BEGIN Dataset records

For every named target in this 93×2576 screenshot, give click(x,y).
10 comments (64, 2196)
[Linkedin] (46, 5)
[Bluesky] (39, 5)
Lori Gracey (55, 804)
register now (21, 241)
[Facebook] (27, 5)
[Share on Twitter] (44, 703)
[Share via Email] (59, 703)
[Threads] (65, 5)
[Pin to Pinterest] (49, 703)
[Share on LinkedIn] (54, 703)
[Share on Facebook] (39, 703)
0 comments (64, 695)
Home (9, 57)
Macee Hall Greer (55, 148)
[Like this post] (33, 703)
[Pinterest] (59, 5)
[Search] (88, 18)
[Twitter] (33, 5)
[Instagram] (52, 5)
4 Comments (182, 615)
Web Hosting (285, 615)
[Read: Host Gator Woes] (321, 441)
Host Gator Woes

END Dataset records

Task brief —
Write out every line, unchanged, from the one containing "[Linkedin] (46, 5)" through the closing line of the data.

Task result —
[Linkedin] (46, 5)
[Bluesky] (39, 5)
Lori Gracey (55, 804)
register now (21, 241)
[Facebook] (27, 5)
[Share on Twitter] (44, 703)
[Share via Email] (59, 703)
[Threads] (65, 5)
[Pin to Pinterest] (49, 703)
[Share on LinkedIn] (54, 703)
[Share on Facebook] (39, 703)
0 comments (64, 695)
Home (9, 57)
Macee Hall Greer (55, 148)
[Like this post] (33, 703)
[Pinterest] (59, 5)
[Search] (88, 18)
[Twitter] (33, 5)
[Instagram] (52, 5)
4 Comments (182, 615)
Web Hosting (285, 615)
[Read: Host Gator Woes] (321, 441)
Host Gator Woes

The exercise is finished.